### Page text ###
1. Bodies involved in the award of the ECP

    1.1. The European Association for Psychotherapy (EAP)

    1.1.1. Unless otherwise specified, reference to the EAP should be taken to mean the Governing

    Board of the EAP, or any body within the EAP authorised by the Governing Board. In

    matters dealing with the ECP, this would usually be the European Training Standards

    Committee (ETSC), the TAC and the Registration Committee.

    1.2. National Awarding Organisation (NAO)

    1.2.1. A National Awarding Organisation (hereafter, NAO) must be an organisational member of

    the EAP in good standing.

    1.2.2. The National Awarding Organization must be an independent legal entity with its head

    office in the country for which it acts as a National Organization for psychotherapy, and

    with statutes, regulations or other written constitutions, which are compatible with the

    statutes of the EAP.

    1.2.3. The NAO must be; either that countries National Umbrella Organization (EAP statutes 4.1.2)

    i.e. a single organization within a country that is recognized by the EAP as demonstrably

    the largest organization representing the broadest range of different approaches to

    psychotherapy in that country; or, if there is no National Umbrella Organization, a member

    organization of the EAP based in the country concerned, may be recognized by the EAP as

    able to act as the NAO. A National Umbrella Organisation may be appointed a National

    Awarding Organisation as stipulated below. (EAP Statutes: 4.1.2.1)
###
**Task instructions**
1. According to the ECP award text, which bodies within the EAP usually handle matters dealing with the ECP? List them all.
2. Reproduce the stretch of the ECP award text from "office in the" through "(EAP statutes 4.1.2)".
### Data section ###
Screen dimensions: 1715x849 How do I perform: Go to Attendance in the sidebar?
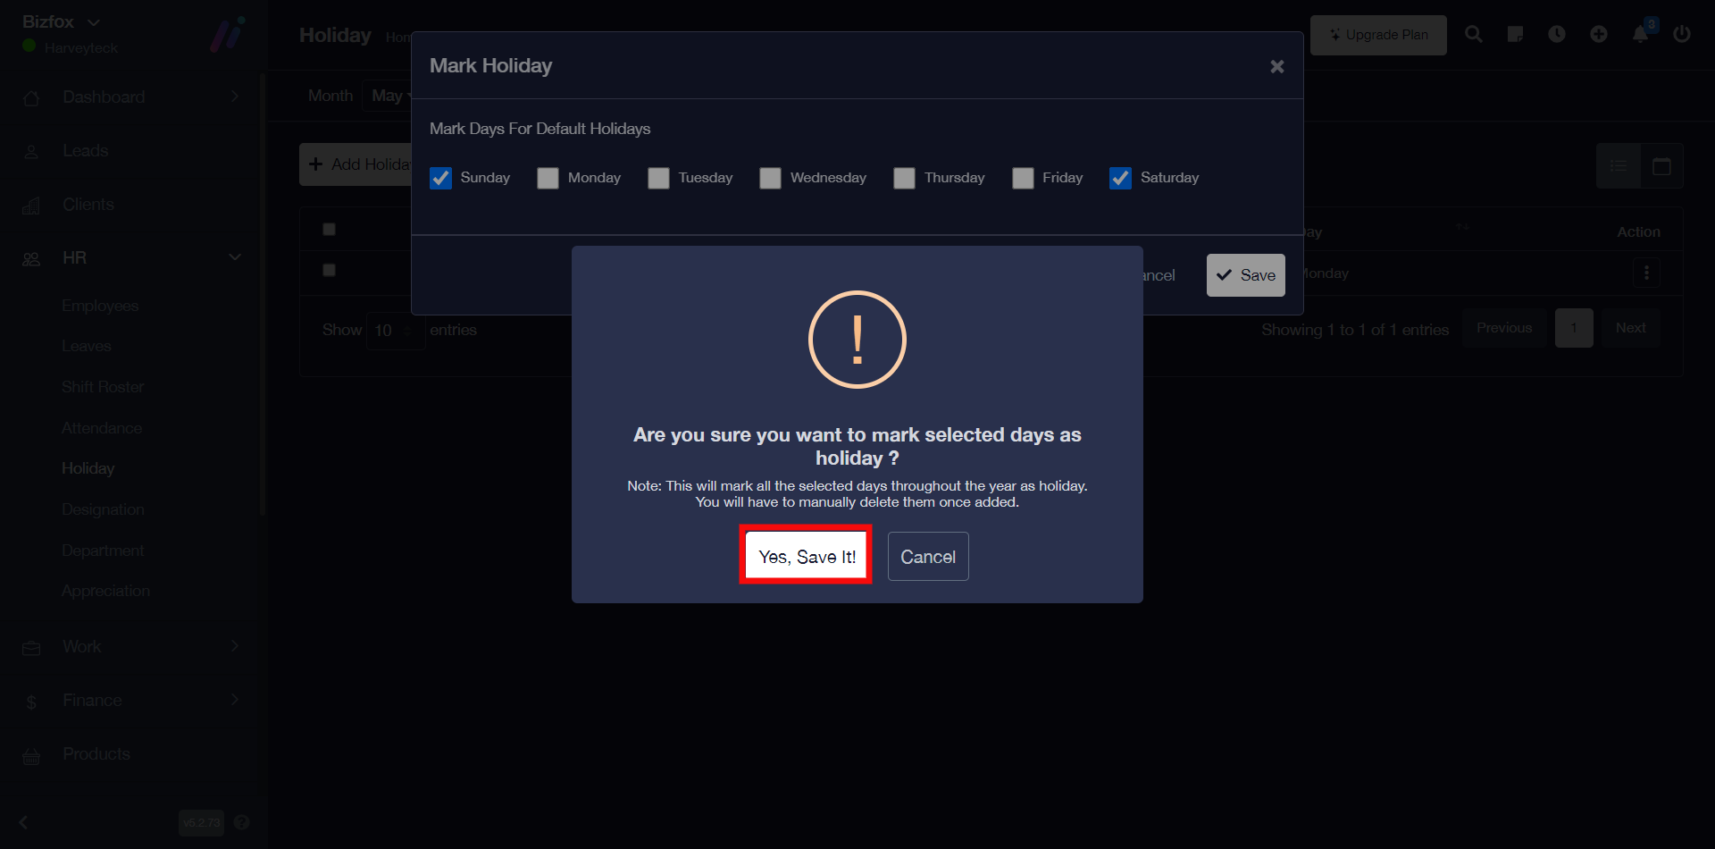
###
**Solved problems**
1.
- The European Training Standards Committee (ETSC)
- The TAC
- The Registration Committee

2.
office in the country for which it acts as a National Organization for psychotherapy, and

    with statutes, regulations or other written constitutions, which are compatible with the

    statutes of the EAP.

    1.2.3. The NAO must be; either that countries National Umbrella Organization (EAP statutes 4.1.2)